§ Given exercise 1
Name every geographic place that the Sterkfontein race weekend account mentions.
§ Given exercise 2
Pick up the Sterkfontein race weekend account after its final sentence and keep writing it.

§ Text passage
--- START ---
By jules @ 7:58 PM :: 764 Views :: 0 Comments

Sterkfontein – race weekend 24 to 26 September 2004.

 

Who said race weekend ? I should know better – “race” and “good winds” are mutually exclusive terms. Anyway, being of unsound mind, and an inland sailor, I live in the eternal hope that there will be wind, as miniscule as it may be… just one gust. Please !

 

So it was that three of us departed Johannesburg early Friday morning, headed for fair winds at Sterkfontein. This was planned well in advance to time our arrival with that of the first early afternoon 15 knot gusts that the weather bureau had predicted. The forecast was looking awesome. A cold front on the way and 15 to 20 knots predicted for the entire weekend !! The three of us consisted of two sailors (me and Adrian Goosen) and one non-sailor (Leon) who certainly was not accompanying us as a result of his personality…I think he could cook and had the latest copy of the FHM. Oh yes, Adrian’s newly acquired Jeep was a gas-guzzler of note and we had to find some way of offsetting the fuel bill.

 

The first shock of the weekend came when, with car and trailer already full to the hilt, we arrived to pick up Leon. He presented us with his tent bag which took up two thirds of the rear seat and weighed in at about 80 kgs !! This was not your average hiking tent. After a 5 minute struggle, we finally got the &*%ing tent bag into the car. Next stop Harrismith where half the local Bottle store and the Checkers were procured and stuffed into the remaining space in the car. It was with great disappointment that, upon phoning Julian Field, we were advised that there was no wind at Sterkies..…yet.

 

Upon arrival at the dam we were confronted with a vista of beautiful blue water, majestic mountains, blue sky, many cars covered in windsurfing gear (as the wind had not yet arrived) and Hans’s awful frigging mampoer, dispensed out of a test tube ! One very small sip and the only cure for a fiery throat and stomach was to pop a couple of Rennies. Where does he get this shit ? Lo and behold, out of the grass appears none other than Coenie who I haven’t seen since a sailing session at Swartvlei about 5 years ago. Sounds like he’s still cabbing in the back of his bakkie and is very much a free spirit ! And here’s Andries and Julian too – looks like the full Bronkies team are here (except for Gabi who’s galavanting somewhere in Knysna/Maldives and Philip (some crap about work and making money ??).

 

It was time to pitch the tent at the water’s edge – location strategically selected to interfere with sailors entering and exiting the water with large boards and sails. This tent erection (such a nasty word) effort was frustrated by the following :

  • It was a virgin tent (i.e. untested and temperamental)
  • There were no bloody instructions
  • Oh yes, did I mention that it weighed 80kg
  • We had already consumed a couple of beers and Hans’s mampoer !
  • It was hot
  • Goosen is a kak supervisor

 

Adrian, the moffie, had decided to spend the weekend in chalets with his buds. This meant that Adrian’s mind and heart were not in the right place with respect to interest in the tent and his level of supervision was found to be wanting. After being told to piss-off, Leon and I managed to erect the tent, but were just too confused by the technicalities associated with the rain sheet and metal pole structure and left this bit off.
--- END ---
(Saved entries)
--- START ---
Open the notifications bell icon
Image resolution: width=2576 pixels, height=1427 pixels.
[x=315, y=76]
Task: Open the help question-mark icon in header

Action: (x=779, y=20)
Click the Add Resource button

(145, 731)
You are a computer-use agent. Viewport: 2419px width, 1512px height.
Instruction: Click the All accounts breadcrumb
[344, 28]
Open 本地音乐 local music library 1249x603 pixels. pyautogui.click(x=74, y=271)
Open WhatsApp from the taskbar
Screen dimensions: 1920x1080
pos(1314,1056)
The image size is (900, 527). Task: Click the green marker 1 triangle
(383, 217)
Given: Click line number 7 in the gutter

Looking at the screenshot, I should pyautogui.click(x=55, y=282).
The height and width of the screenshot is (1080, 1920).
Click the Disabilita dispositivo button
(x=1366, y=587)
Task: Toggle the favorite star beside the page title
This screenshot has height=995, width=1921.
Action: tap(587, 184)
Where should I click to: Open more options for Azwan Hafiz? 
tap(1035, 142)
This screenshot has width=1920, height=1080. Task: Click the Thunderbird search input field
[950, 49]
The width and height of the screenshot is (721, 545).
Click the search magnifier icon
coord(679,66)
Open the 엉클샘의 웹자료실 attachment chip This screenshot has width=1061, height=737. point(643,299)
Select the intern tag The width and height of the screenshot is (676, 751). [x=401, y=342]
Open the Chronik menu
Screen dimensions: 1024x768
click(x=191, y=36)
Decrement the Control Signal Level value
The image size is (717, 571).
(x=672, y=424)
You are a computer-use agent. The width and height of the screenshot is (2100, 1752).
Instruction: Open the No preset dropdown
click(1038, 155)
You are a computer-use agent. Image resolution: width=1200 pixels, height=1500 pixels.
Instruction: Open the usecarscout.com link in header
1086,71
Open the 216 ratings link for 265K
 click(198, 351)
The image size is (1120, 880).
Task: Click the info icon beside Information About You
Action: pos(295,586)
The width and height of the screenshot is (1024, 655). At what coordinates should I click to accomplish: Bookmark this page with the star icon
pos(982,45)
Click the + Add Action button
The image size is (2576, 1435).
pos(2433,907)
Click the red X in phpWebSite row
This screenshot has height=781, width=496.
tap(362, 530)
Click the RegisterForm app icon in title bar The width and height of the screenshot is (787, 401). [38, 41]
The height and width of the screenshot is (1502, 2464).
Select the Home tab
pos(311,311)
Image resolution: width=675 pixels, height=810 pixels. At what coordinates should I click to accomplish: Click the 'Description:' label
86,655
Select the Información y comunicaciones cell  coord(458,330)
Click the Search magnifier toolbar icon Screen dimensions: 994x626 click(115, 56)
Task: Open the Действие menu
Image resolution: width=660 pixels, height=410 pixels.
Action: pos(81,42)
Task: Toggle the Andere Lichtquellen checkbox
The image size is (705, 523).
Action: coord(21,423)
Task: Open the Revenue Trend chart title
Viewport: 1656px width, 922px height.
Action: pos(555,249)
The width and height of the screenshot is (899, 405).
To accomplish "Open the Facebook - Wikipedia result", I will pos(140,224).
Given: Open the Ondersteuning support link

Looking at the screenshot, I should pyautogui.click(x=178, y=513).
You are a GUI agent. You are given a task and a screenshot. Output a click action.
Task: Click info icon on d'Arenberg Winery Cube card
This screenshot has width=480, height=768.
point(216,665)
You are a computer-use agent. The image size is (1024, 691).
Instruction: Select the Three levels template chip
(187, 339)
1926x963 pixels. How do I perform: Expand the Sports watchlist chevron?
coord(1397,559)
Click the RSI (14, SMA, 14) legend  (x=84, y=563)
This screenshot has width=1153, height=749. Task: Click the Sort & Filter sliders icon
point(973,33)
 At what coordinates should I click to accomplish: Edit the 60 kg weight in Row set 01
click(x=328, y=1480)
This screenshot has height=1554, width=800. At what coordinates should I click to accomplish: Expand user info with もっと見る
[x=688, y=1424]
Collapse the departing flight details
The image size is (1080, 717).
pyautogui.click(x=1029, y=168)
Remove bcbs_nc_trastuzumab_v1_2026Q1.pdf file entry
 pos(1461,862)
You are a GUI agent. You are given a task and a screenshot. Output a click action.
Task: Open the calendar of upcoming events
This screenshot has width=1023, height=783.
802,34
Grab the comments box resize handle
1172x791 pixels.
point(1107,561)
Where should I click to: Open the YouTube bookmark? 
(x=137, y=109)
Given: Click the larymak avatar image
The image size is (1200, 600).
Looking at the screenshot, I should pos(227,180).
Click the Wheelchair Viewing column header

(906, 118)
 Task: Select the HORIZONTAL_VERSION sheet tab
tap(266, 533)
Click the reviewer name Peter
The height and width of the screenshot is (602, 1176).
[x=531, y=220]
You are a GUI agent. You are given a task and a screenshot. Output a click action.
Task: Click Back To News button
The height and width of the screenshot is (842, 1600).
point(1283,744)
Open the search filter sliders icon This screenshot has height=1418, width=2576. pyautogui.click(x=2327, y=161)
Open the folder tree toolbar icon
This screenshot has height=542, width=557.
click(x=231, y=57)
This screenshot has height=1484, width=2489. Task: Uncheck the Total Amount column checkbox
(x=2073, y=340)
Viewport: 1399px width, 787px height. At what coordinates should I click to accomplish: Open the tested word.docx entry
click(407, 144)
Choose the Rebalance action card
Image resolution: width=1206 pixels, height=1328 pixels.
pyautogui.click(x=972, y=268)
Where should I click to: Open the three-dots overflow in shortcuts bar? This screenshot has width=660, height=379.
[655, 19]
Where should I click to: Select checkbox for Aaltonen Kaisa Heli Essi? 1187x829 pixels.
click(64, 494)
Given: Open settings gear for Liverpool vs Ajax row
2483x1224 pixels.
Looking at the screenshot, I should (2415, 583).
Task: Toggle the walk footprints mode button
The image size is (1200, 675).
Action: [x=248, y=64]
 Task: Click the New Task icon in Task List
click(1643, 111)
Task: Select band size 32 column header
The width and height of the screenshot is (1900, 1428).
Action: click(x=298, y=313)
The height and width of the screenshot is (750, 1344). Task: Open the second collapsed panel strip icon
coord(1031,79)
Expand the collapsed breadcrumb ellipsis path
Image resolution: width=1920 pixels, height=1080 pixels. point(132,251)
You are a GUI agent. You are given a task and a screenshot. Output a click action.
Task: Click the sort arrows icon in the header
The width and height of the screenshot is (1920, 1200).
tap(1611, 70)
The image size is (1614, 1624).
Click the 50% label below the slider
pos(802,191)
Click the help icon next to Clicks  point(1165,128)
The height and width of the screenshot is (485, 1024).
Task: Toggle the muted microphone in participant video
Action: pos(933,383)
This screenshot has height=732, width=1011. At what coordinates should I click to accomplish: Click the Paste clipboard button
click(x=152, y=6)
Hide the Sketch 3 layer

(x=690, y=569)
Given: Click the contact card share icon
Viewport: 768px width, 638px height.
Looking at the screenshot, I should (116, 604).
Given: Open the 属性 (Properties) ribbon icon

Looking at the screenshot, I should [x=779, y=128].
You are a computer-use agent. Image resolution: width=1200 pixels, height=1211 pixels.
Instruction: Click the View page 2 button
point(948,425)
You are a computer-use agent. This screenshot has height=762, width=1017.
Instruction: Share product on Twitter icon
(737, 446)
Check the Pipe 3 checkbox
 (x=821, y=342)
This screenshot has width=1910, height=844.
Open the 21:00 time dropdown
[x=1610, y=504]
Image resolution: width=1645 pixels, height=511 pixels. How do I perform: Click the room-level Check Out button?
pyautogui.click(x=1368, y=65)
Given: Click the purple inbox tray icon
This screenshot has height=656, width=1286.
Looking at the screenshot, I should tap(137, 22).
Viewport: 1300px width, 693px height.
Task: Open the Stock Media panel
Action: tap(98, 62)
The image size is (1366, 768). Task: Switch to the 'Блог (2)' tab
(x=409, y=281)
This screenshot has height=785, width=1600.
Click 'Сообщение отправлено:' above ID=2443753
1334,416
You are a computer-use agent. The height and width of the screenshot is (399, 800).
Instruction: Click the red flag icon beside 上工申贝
--- END ---
§ Exercise answer 1
Johannesburg, Sterkfontein, Harrismith, Swartvlei, Knysna, Maldives

§ Exercise answer 2
 

What’s this ? Clouds rolling in, temperature plummeting, wind picking up – is this the eagerly awaited arrival of the cold front ? Pandemonium takes the place of calm as 30+ sailors rush around rigging and trimming sails, plugging fins into boards, adjusting footstraps, putting on wetsuits….what? Where’s my full wetsuit ? Shit – I left it at home. I only packed my shortie and it’s way too cold for that! I run around like the proverbial blue-arsed fly trying to beg/borrow/steal someone’s wetsuit. Ah Julian to the rescue. He produced a late 80’s model wetsuit (pale blue and red) with full legs but short sleeves. What the hell – it’ll do. It looked a bit patchy and I think I may have resembled a sorry version of Spiderman but it was better than a shorty. Out onto the water we go. I think I had the smallest sail rigged (an 8sq.m – it’s my biggest) because the wind was very iffy (WNW gusting to about 12 knots). Lots of swell due to the gustiness which made for challenging gybes. On my first reach, I was puzzled by a slight whistling sound and an odd cold sensation on my left scrote. Looking down I noticed that the bloody wetsuit had a hole in the left groin region. Very disconcerting.

 

In the meantime, Goosen was in the throes of fine tuning his 9 sq.m sail till it was as tight as a bow. Having left his houseboy at home to feed the dogs, he had to carry his own rig to the water. To keep the story short, I will quote windsurfing basics tip #23 – don’t carry a sail on your head. I know this is Africa, but that mylar doesn’t take point loads to well.

 

I guess we had about 30 minutes of planing. After this warm-up period, the first race kicked off. The wind dropped and that was it for the day. By this stage it was 8/8 cloud and drizzle. Bloody miserable but at least finished off the day with a lekker hot shower – they seem to have fixed up the ablutions at Sterkies a bit – toilet paper on the ceilings and cable-ties on the showers taps have gone. That evening, Hans redeemed himself (with respect to that kak mampoer) by providing a braai for us at the hall on the hill above the dam. By this time it was “gat-koud” (i.e. so bloody cold, it makes a hole in the appropriate place).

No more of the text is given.